Gedachten zijn van invloed op ons gevoel en gedrag.

Het zijn dus niet de gebeurtenissen in je leven die bepalen hoe je je voelt maar de manier waarop je tegen die gebeurtenissen aankijkt, hoe je erover denkt (of: de manier waarop je jezelf van het belang van die gebeurtenissen overtuigt) .
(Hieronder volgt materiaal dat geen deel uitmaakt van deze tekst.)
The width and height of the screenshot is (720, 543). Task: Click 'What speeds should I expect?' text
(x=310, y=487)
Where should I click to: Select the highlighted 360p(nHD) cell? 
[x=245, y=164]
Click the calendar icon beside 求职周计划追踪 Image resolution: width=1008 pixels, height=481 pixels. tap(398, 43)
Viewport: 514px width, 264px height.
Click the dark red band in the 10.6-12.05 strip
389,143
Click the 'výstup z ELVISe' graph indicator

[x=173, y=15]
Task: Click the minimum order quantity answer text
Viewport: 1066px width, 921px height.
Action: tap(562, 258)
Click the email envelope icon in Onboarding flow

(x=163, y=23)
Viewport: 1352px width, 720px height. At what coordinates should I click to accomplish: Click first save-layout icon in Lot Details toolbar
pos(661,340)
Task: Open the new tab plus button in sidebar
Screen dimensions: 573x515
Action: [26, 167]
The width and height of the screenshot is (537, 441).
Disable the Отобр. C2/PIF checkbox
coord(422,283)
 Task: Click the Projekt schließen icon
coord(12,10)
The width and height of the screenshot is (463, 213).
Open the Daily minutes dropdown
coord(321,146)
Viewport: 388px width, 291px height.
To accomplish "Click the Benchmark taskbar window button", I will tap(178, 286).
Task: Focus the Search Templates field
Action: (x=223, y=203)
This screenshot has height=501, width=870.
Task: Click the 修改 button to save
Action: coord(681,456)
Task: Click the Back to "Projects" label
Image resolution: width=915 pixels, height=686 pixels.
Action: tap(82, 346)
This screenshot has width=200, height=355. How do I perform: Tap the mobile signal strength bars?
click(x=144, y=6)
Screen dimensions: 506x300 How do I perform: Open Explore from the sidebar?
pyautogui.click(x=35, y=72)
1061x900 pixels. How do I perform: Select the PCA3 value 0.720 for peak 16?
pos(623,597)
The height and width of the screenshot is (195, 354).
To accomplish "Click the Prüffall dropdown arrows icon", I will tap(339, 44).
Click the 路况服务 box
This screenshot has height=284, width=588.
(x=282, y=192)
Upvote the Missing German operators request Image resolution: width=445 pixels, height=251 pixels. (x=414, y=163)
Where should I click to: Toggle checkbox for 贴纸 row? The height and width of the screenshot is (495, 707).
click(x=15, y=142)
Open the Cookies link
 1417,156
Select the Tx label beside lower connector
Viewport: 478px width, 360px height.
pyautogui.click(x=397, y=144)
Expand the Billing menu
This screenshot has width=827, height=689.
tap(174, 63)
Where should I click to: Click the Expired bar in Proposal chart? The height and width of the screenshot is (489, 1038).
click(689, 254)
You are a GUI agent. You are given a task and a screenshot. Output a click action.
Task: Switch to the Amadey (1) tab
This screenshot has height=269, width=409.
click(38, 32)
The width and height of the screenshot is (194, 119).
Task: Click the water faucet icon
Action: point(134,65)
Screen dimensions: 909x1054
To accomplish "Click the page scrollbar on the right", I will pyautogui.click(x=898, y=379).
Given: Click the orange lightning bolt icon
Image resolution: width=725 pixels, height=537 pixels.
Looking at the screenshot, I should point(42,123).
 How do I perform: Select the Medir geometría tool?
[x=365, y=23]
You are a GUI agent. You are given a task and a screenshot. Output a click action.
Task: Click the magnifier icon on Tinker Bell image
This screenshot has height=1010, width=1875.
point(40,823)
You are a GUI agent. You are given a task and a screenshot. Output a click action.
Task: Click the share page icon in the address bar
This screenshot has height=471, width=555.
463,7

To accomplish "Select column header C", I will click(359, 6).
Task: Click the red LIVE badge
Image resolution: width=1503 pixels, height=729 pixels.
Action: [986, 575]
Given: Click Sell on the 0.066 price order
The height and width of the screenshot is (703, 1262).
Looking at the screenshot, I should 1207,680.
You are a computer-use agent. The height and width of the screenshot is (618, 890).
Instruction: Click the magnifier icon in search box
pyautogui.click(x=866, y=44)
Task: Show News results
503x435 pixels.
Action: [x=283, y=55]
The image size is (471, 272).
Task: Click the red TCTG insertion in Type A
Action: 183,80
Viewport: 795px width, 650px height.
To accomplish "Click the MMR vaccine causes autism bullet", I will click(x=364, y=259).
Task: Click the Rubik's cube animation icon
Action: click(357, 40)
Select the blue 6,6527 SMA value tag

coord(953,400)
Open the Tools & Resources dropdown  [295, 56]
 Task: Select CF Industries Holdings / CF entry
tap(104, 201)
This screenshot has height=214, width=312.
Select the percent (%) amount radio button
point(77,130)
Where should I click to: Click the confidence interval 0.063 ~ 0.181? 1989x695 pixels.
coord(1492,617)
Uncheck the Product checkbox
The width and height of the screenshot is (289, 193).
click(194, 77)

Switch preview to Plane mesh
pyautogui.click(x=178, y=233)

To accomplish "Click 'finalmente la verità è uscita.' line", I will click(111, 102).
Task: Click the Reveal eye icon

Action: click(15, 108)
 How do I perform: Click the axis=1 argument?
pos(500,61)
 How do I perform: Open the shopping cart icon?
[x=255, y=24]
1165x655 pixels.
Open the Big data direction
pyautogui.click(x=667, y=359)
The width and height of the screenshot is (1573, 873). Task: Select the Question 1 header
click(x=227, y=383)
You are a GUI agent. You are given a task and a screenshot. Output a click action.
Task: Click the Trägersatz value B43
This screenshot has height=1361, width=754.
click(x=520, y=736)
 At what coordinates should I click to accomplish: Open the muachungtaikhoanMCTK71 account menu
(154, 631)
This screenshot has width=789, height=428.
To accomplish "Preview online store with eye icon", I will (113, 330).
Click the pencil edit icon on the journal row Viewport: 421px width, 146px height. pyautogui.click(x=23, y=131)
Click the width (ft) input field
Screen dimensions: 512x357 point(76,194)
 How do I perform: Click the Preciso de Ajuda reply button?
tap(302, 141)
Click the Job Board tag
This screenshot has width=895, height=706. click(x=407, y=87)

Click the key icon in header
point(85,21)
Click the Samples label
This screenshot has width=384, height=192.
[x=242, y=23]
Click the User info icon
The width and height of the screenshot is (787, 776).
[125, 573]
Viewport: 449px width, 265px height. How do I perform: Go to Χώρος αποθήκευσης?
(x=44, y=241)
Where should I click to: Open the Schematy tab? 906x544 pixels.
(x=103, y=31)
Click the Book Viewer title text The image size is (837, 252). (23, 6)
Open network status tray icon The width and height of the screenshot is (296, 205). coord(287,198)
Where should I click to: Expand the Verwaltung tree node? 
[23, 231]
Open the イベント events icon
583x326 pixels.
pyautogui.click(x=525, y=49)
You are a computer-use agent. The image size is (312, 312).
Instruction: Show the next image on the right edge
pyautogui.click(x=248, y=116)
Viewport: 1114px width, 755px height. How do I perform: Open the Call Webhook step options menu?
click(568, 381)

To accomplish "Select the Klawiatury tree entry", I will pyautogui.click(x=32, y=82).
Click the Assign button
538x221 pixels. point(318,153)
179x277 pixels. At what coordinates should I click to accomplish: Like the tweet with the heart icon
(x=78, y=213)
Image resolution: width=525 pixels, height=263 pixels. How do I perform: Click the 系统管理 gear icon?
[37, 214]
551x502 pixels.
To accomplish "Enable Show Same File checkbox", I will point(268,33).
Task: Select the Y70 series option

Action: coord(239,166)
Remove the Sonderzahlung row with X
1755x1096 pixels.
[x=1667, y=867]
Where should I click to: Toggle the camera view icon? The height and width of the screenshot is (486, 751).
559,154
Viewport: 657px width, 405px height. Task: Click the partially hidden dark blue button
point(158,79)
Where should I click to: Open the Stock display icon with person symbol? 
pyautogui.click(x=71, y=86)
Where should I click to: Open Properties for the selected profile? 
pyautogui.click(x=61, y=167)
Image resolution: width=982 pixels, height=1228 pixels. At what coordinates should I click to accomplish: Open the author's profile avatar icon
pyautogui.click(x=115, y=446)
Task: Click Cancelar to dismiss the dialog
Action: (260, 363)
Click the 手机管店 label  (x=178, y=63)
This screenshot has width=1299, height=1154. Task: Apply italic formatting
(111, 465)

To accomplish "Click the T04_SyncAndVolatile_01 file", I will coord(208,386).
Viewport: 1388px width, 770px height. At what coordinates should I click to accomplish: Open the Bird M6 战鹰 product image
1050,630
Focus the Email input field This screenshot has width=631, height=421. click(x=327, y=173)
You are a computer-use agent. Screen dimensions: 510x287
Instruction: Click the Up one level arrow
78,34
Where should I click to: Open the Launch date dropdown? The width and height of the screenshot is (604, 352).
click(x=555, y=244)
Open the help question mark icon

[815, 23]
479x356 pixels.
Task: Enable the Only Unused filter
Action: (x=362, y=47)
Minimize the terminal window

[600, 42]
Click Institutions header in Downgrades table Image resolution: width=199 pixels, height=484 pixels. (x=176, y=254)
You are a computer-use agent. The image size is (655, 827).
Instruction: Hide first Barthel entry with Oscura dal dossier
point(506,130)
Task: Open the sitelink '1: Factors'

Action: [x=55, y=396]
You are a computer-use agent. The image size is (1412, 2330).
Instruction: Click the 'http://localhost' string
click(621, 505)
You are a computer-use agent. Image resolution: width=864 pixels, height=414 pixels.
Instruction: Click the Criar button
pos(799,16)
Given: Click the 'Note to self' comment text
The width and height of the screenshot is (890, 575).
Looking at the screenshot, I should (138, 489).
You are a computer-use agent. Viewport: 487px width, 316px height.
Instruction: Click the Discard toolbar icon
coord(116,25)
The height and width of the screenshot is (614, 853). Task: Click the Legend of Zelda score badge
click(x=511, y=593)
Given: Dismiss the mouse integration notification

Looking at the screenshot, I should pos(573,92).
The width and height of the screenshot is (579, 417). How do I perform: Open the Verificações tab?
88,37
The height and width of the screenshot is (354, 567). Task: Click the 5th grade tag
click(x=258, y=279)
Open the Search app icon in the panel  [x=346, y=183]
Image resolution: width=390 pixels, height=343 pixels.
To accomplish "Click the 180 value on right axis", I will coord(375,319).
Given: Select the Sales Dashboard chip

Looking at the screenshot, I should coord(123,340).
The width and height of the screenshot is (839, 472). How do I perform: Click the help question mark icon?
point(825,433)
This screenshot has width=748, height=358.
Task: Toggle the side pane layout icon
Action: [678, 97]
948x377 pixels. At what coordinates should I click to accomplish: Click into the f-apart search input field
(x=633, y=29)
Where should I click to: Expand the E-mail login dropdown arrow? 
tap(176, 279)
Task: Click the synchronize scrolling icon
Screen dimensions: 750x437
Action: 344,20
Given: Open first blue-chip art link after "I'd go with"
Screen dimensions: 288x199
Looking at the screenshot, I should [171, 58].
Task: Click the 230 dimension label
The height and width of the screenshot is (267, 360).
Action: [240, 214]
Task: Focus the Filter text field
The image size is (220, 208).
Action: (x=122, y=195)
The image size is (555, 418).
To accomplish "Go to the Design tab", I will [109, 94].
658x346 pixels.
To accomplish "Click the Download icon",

Door oefening kunnen de overtuigingen worden veranderd, kun je een andere bril beginnen op te zetten. Dit kan op zo’n manier dat ze beter (realistischer, van minder tot niet irrationeel) bij de situatie aansluiten. Een gevolg is dat het gevoel dat hierbij hoort beter aansluit, positiever is: gevoelens van ontreddering, angst, woede, schaamte, minderwaardigheid e.a. worden minder frequent en kunnen vaker vermeden worden.

Je kunt ook aan je partner vragen om een zelfanalyse te maken van dezelfde situatie en die eens bij die van jou leggen. Zo kom je erachter of jullie daar ongeveer hetzelfde of juist heel anders denken en voelen.

Maak een Abc om te zien hoe een ongewenst gevoel bij je ontstaat.

  • Controleer of de gedachten die dat gevoel oproepen:

  1. waar zijn; of ze zijn gebaseerd op de waarneembare werkelijkheid;
  2. je helpen om het gevoel te bereiken dat je voor ogen hebt en je helpen in die situatie te handelen zoals je zou willen.
  • Verander irreële gedachten in reële gedachten.

  • Oefen een aantal keren met deze redelijke gedachten door je alleen maar voor te stellen dat je deze gedachten in een situatie gebruikt (door ze binnensmonds uit te spreken)

  • Pas de redelijke gedachten toe als die situatie zich opnieuw voordoet of doe de ABC opnieuw.

 Maken van een zelfanalyse       

Omdat onze gedachten ons vaak in de weg staan, wij gedachten te serieus nemen, is dit een goede manier om irreële gedachten om te zetten naar meer reële gedachten. Doe deze oefening bij elke nieuwe of oude situatie.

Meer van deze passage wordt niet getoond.